107 political parties are divided between Ethio-nationalists and Ethno-nationalists. Both blame each other and are ripping apart the social fabric. Partisan media is adding fuel to fire. Due to stunted economy, problem of unemployment has not been overcome due to which the youth is frustrated. People dislike Abiy’s soft approach towards wrongdoers.
Abiy is focusing mainly on stabilizing macroeconomic imbalances by re-negotiating loan deals and taking stringent austerity measures. No meaningful headway has been made due to status quo loving non-cooperative bureaucracy, which scoffs at reforms. Politics driven by interests of elites at the cost of neglecting the masses, lack of justice, prevalent endemic of corruption and poverty are major causes of unrest.
Competition is especially heating up with the promise of holding national parliamentary elections in 2020. Several opposition groups have called for the polls to be held on time despite the unrest and displacement. Abey remains the best hope for Ethiopia’s stability and prosperity. He needs to win elections with majority to be able to complete his reforms, unite the country and chart a common future.
Snakes will remain snakes; no mercy to snakes which are in the habit of biting the hand feeding them. Like Abey, we had committed this mistake of freeing Sheikh Mujibur Rahman and later milking the snakes.

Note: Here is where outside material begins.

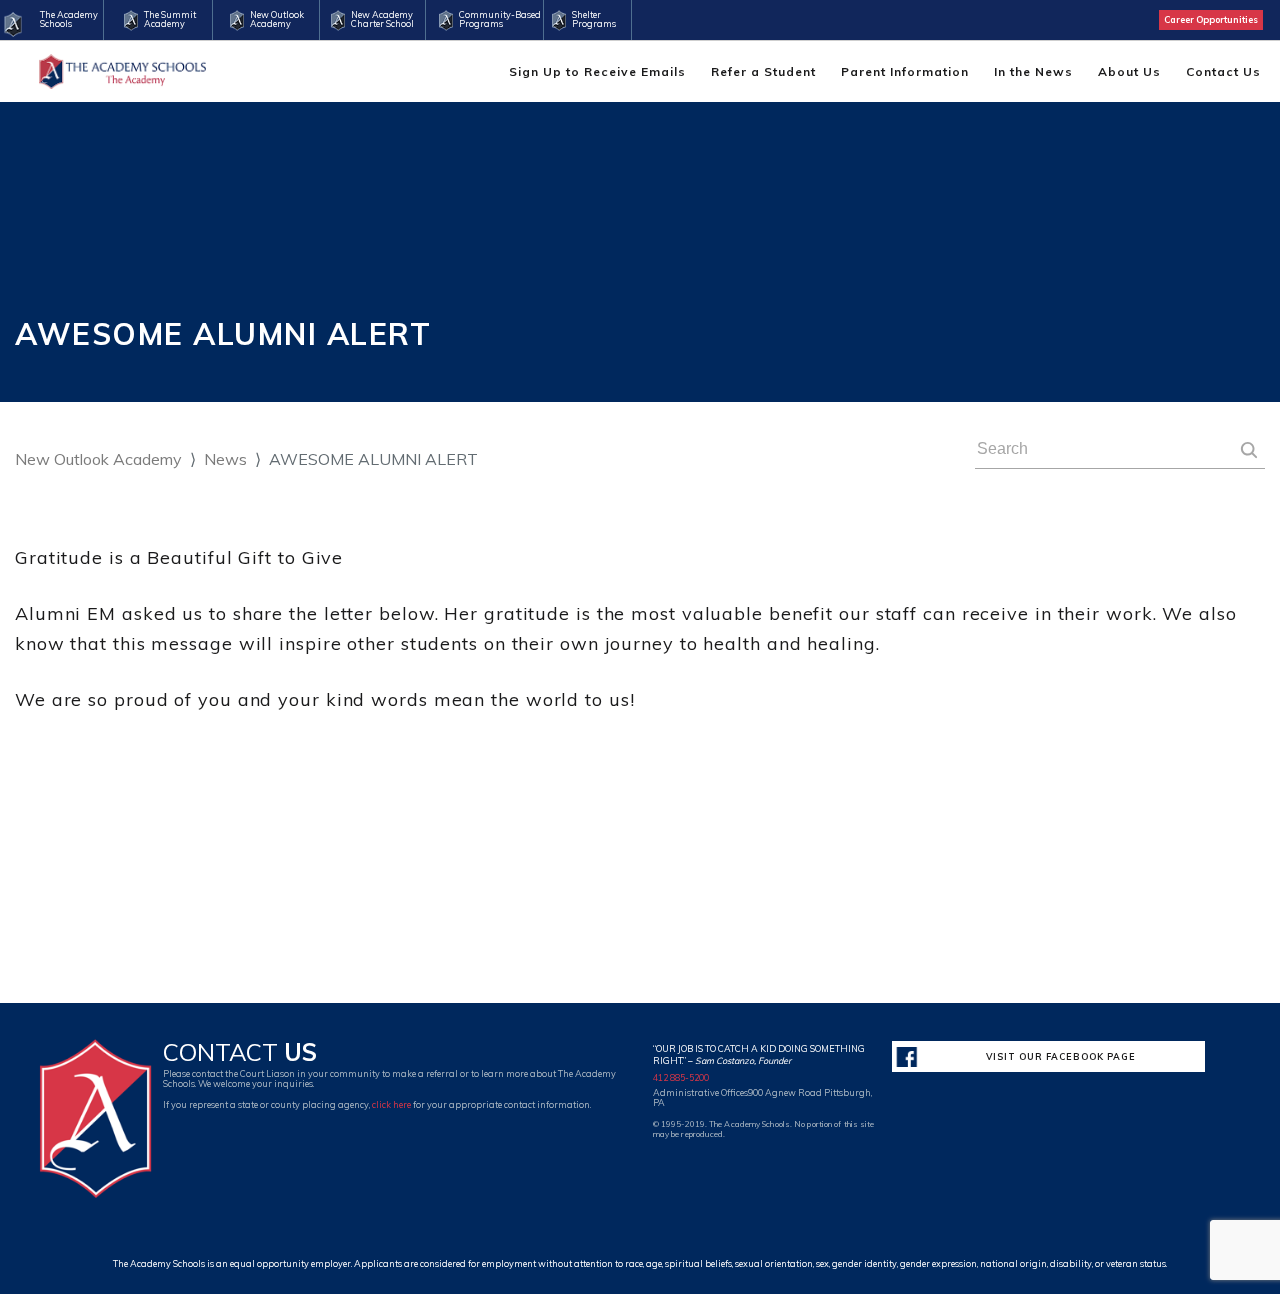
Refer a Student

Some similarities can be seen between challenges faced by Abiy and Imran Khan
Asif Haroon Raja is a retired Brig, war veteran, defence analyst, columnist, author of five books, Vice Chairman of the Thinkers Forum Pakistan, Director Measac Research Centre, member CWC and Think Tank, Pakistan ex Servicemen Society, and member Council Tehreek Jawanan Pakistan. email@example.com. The views expressed in this article are the author’s own and do not necessarily reflect Global Village Space’s editorial policy.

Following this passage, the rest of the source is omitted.